The structure of the viva has changed from spot diagnoses of pictures, X-rays and quick-fire questions to a fairly predictable set of three or four main topics from each examiner. This means the questions start (relatively) simple and become progressively more difficult until you will probably not be able to answer. If you cannot answer the first question, you are in trouble and the examiners can ask you a reserve question but this will probably result in you scoring a 4. If you answer 10 questions on the topic very well and only get stuck on question number 11 you are doing well and probably heading for a 7. The examiners will push you if you are doing well, usually until the point where you either say you don’t know or guess. Examiners can usually detect guesswork so it is generally better to admit defeat at this point and move on to a new topic.
Listen to the question
Listen closely to the wording of the question.
If you are asked about management of a patient, start with history, examination, investigation and treatment.
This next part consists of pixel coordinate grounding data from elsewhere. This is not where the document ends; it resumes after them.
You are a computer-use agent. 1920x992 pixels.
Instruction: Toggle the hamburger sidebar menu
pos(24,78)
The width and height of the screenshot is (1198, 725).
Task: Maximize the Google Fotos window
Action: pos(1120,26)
If the question is ‘What implant would you use?’ don’t talk about all the different options, state what you would do and back it up with reasons and evidence. If you are asked ‘What would you do?’ don’t say ‘My boss did this’, you must give an opinion and justify it. When answering the question don’t try to make up an answer if you really don’t know. The examiners will see through this and will know immediately. Be honest, if you don’t know just admit it and they will move on so you have a better chance. If you try and blag it you may become unstuck!
You may not understand the question and in this scenario you are perfectly justified to ask the examiner to repeat it.
Answering the question
Before you answer the question take a few seconds to compose yourself, mentally construct a checklist of the main points you want to make and then start calmly with your answer. This avoids blurting out the first thing that comes into your head and gives the examiners the impression you are giving a considered response. If you do come out with something nonsensical, just admit that you said the wrong thing and correct it.
If you are confident on a topic keep talking, keep to the question that was asked and show off! Avoid going off on a tangent since you don’t score points for this. If you can direct the answer onto a topic you know well, try to do this. Once you have finished your answer stop and keep quiet. Try to avoid the temptation to add extras on the end of your answer, this sounds like you are waffling and can annoy the examiners. It can also bring you into an area you really didn’t want to talk about, which is bad. The examiners may cut you off; it can happen whether you are doing well or not so don’t let this put you off. Just concentrate on the next question.
Remember that the examiners are looking to pass the candidate that sounds like a safe, new consultant. This means that you need to give sensible answers but not be a world expert on anything in particular. You should approach the answer as if it is your first week as a consultant.
Quoting references
We suggest trying to remember the main author, journal title and year of a few important papers, for example long-term results of the joint replacement you use and joint registry survival data for your implant of choice. If you have time to read the last few editions of JBJS then this may come in useful but concentrate on the high-quality studies.
Recently there has been a focus in the orthopaedic literature on national joint registries, and knowing the basics of how these are organized and the results (at least of the England and Wales registry) is a good idea.